Manuel’s second plan was to bring another crusade from the west. But there was a problem. Since 1054, the Western Catholic and Eastern Orthodox Churches had been in schism and the Pope would not give his blessing to any more crusades until the schism had been ended. Worse still, the Western Catholic Church was itself in schism and two Popes, one in Rome and the other in Avignon, were at each other’s throats.
In
The Mistra Chronicles
, I use some artistic licence to describe the way that Plethon (who was in fact instrumental in ending the East–West schism) makes an ally of the powerful Florentine banking family of Medici to further this end. In this book, he meets Giovanni de’ Medici, the founder of the bank. In future
books, his son Cosimo will become crucial in unifying the Churches. In fact, Manuel spent the years 1398–1400 touring the courts of Europe trying to gain support, and money, for the Byzantine cause. He was even entertained by the English King Henry VI at Eltham Palace, but no funds were made available.

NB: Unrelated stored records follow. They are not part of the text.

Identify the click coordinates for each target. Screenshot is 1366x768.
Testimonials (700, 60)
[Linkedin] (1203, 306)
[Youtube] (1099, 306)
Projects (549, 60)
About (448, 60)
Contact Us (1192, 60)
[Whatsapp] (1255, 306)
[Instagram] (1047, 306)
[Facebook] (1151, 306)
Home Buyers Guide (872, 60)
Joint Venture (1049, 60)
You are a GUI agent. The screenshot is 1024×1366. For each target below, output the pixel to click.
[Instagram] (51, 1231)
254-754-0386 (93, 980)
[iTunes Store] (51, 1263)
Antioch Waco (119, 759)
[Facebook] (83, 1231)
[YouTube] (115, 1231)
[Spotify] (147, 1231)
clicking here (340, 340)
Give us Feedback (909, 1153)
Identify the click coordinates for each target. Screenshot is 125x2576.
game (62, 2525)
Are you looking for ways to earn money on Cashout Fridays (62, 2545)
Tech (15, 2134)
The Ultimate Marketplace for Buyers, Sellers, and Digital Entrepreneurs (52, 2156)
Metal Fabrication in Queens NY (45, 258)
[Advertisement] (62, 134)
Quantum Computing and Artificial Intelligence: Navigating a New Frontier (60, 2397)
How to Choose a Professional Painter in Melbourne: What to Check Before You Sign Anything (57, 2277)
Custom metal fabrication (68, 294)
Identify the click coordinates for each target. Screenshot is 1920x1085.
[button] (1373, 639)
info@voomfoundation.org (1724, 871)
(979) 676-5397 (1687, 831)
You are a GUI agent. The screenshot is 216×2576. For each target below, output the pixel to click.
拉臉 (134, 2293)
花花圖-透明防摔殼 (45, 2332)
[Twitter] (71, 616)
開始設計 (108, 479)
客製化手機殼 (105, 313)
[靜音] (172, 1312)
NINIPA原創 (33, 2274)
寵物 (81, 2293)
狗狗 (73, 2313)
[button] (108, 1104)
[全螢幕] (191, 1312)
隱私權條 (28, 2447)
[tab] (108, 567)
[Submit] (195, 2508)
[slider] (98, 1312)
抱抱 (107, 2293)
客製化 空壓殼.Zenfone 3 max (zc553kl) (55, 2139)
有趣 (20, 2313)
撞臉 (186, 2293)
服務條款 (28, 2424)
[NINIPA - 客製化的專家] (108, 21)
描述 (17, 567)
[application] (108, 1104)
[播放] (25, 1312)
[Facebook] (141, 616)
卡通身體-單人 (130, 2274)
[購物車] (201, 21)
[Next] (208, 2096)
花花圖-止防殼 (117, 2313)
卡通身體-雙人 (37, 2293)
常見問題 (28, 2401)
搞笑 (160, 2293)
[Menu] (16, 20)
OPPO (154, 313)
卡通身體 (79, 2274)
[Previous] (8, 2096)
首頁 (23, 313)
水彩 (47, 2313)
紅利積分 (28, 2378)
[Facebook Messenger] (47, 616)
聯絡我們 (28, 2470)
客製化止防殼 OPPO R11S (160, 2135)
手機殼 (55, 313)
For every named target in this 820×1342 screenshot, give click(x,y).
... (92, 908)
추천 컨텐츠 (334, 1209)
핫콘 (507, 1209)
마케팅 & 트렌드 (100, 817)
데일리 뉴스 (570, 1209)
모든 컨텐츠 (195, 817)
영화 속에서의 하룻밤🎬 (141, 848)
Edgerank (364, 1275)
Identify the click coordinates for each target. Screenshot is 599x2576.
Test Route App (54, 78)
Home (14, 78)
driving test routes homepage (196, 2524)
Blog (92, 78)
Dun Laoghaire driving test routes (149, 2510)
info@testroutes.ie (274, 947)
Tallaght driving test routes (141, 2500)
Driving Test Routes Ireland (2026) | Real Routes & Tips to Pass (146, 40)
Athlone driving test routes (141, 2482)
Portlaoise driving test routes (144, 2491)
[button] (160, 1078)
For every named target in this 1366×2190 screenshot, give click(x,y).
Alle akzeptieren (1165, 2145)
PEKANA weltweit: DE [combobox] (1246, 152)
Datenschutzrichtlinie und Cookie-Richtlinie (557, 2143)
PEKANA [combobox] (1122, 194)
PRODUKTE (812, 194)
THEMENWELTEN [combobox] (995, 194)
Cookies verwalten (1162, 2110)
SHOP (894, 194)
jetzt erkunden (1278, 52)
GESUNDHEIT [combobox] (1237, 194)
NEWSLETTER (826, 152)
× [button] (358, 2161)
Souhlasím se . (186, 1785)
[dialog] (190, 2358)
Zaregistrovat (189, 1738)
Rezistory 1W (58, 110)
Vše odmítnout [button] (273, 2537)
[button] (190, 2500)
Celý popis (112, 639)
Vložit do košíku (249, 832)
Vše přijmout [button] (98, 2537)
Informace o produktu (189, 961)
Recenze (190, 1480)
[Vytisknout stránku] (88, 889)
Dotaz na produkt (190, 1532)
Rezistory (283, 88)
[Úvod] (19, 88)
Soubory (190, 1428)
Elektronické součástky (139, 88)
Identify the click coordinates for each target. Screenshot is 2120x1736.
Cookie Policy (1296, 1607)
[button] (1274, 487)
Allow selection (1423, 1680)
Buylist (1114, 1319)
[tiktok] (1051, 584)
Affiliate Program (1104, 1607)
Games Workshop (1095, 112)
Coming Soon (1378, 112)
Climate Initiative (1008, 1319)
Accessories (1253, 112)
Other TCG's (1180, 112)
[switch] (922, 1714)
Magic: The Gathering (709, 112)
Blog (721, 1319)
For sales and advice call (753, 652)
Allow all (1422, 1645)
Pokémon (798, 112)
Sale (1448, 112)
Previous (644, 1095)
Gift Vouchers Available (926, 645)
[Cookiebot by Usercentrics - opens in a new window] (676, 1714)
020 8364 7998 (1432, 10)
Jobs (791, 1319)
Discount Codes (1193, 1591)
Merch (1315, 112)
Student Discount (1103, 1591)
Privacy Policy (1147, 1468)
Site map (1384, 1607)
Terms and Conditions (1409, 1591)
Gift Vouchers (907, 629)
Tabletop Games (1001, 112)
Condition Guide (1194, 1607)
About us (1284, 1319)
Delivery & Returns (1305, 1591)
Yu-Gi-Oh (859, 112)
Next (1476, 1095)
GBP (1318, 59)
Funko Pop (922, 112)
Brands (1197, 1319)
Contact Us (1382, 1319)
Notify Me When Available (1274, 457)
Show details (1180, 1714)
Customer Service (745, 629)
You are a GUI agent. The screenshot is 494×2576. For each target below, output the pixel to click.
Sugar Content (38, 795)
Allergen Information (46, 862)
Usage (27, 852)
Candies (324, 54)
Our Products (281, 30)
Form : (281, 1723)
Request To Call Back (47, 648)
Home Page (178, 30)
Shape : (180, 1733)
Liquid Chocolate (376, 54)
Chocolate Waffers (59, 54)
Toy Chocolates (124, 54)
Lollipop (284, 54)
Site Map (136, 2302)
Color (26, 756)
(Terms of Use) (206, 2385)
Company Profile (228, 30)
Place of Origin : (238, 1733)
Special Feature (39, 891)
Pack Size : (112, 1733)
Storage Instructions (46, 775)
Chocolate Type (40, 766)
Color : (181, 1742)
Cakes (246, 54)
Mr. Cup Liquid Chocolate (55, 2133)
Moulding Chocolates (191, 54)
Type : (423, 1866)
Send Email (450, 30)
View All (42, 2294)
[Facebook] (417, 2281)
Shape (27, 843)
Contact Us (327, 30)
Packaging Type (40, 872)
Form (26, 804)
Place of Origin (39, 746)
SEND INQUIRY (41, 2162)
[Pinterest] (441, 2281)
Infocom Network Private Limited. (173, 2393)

So this is the historical context and the narrative of
The Mistra Chronicles
: a once-great empire on its knees with two plans for its survival, one facing east, the other west. How it happened is part-fact, part-fiction.
This second book in the series,
The Towers of Samarcand
, includes some interesting historical characters that are worthy of further description. In the Byzantine camp, the Emperor Manuel, his wife Helena Dragaš and his brother Theodore, Despot of Mistra, were all brilliant, cultured people determined to do what they could to save their empire. Plethon was very much as described, an eccentric thinker of genius who didn’t have much time for organised religion.